In the early days of climatology, a disturbing possibility reared its head whenever people ran computer models of Earth's climate — suddenly, everything would freeze over. It's called the White Earth climate, and this is why it hasn't happened.
The White Earth climate is a kind of end state for the world's weather, as once the cold starts taking over, it's very hard to tip the scales back. As ice slowly covers the globe, the sunlight coming in is reflected back into space. Very little of it is absorbed, so the cold Earth stays cold. Of course there would be other effects; the lowest layer of the atmosphere would thin, so we'd have a bit more trouble breathing.

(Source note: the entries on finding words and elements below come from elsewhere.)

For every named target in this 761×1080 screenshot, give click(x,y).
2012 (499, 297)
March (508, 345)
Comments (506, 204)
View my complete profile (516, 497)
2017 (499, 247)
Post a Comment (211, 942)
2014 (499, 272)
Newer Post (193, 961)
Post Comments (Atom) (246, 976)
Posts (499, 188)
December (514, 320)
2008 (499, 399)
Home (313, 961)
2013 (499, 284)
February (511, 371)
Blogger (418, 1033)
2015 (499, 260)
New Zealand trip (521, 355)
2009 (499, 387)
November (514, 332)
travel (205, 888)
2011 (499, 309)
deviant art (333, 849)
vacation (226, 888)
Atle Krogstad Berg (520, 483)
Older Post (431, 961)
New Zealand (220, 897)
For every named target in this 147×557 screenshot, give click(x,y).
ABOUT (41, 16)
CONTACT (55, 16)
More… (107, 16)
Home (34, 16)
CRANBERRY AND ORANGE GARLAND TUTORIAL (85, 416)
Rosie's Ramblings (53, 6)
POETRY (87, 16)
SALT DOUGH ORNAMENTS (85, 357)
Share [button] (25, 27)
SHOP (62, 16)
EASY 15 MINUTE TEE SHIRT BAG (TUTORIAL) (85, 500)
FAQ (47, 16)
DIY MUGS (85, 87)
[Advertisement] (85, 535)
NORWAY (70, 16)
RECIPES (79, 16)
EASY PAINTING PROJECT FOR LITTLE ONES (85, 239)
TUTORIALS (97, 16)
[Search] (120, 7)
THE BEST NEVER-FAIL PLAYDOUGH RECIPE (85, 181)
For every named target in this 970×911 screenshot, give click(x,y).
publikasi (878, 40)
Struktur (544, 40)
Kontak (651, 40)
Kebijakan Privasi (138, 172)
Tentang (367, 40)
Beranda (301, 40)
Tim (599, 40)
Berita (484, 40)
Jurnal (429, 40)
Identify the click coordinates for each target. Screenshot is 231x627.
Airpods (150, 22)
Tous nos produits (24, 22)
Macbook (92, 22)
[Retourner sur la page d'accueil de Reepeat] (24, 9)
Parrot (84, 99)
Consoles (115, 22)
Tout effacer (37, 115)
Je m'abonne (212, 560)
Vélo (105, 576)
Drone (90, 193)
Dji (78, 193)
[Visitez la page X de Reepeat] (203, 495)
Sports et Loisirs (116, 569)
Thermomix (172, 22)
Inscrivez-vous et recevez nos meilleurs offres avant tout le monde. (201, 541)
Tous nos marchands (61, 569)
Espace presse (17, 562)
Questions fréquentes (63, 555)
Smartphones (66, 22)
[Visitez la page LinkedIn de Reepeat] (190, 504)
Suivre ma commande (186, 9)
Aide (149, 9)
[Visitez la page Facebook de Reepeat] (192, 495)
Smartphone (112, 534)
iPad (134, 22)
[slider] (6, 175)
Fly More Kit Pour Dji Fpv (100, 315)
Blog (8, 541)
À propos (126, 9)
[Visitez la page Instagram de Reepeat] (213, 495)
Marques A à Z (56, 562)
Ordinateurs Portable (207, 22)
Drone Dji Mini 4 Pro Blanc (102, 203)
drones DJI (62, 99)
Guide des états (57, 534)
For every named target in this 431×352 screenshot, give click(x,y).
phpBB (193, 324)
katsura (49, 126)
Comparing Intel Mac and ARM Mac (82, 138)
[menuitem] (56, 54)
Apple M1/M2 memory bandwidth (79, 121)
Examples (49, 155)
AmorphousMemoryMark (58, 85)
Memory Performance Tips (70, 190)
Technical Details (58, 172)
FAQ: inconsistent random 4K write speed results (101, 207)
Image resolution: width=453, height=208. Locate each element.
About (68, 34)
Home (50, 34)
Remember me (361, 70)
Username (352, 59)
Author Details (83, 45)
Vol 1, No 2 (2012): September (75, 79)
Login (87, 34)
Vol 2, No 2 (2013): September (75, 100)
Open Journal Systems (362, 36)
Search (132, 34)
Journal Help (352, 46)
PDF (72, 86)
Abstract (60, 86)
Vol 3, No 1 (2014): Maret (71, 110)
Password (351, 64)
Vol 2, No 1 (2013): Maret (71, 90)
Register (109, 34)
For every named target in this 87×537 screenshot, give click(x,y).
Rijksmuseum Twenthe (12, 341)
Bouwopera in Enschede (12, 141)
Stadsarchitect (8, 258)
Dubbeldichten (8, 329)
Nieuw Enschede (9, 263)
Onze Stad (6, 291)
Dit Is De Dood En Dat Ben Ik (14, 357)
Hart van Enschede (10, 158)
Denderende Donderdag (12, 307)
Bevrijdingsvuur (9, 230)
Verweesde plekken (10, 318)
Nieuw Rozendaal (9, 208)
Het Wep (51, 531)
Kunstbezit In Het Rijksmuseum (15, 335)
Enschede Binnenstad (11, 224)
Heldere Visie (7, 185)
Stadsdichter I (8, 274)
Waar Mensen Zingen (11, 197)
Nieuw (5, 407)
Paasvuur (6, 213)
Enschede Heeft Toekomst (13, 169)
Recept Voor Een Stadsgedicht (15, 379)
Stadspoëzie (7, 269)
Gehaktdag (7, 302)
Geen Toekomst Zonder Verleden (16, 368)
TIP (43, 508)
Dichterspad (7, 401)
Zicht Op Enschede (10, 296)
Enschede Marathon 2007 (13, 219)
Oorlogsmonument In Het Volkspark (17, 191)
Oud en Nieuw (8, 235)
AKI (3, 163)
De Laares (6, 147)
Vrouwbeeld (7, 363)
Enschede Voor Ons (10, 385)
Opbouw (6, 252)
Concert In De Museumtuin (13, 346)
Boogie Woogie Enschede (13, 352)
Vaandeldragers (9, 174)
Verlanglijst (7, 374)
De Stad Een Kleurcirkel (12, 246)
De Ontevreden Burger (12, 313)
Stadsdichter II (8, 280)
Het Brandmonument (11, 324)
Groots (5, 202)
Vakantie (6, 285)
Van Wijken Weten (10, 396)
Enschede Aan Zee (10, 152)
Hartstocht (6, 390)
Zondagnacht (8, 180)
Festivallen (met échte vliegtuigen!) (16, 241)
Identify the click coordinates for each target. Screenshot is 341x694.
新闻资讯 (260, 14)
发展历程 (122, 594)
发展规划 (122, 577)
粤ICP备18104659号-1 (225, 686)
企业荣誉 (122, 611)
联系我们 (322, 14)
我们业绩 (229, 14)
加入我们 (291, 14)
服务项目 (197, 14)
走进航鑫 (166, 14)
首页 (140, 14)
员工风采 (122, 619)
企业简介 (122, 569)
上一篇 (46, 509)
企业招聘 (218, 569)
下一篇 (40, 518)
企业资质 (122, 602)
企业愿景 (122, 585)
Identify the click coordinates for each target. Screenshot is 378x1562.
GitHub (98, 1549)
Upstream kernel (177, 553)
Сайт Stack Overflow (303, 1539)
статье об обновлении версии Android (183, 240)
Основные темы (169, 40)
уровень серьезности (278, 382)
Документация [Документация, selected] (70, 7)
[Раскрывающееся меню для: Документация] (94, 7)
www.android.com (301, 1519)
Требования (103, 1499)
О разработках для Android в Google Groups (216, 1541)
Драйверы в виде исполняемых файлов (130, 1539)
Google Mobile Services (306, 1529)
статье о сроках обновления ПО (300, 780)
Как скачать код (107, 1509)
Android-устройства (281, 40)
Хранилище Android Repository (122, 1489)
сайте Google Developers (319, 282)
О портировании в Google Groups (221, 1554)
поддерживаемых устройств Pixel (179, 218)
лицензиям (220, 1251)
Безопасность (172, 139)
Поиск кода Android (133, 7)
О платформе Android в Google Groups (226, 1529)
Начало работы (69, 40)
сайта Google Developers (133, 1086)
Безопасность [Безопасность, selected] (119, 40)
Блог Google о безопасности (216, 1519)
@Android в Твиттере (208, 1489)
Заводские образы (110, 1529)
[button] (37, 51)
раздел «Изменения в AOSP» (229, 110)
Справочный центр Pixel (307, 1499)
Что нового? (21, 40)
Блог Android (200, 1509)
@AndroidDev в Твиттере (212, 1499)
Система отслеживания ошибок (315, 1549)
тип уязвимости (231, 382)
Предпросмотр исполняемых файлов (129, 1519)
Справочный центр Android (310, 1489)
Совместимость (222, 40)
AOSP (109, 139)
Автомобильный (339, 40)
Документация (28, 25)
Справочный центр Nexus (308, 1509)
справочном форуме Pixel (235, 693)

On the other hand, with so little pressure and temperature variation to work with, storms would be unimpressive.
The world couldn't become a White Earth without a big kick, a dimming of the sun or other catastrophic event, but it's a surprisingly easy trough to fall into, at least when it comes to simulations. It's not uncommon to find it invoked on sites that deny climate change — or say that we should be pumping out carbon to keep the globe from freezing over. And actual scientists have wondered why the world isn't frozen. One theory is that the Earth has a kind of thermostat; when carbon dioxide is in the air, it combines with water to form the famous acid rain. This rain comes down and dissolves silicate rocks, the water and the dissolved rocks rush to rivers, and then to the ocean, where creatures use the minerals to build their shells. The creatures die and sink to the bottom of the ocean, taking the carbon out of the atmosphere.
As the temperature goes up, the warmth helps the rain dissolve the rocks more easily, and increases the rain to certain wet regions. More carbon goes into the ocean, and the temperature comes down. If the climate gets cold, the reactions that dissolve the rock slow down, less carbon leaves the atmosphere, and the temperature goes back up. This built-in buffer may be one of the reasons we're not all wearing parkas right now.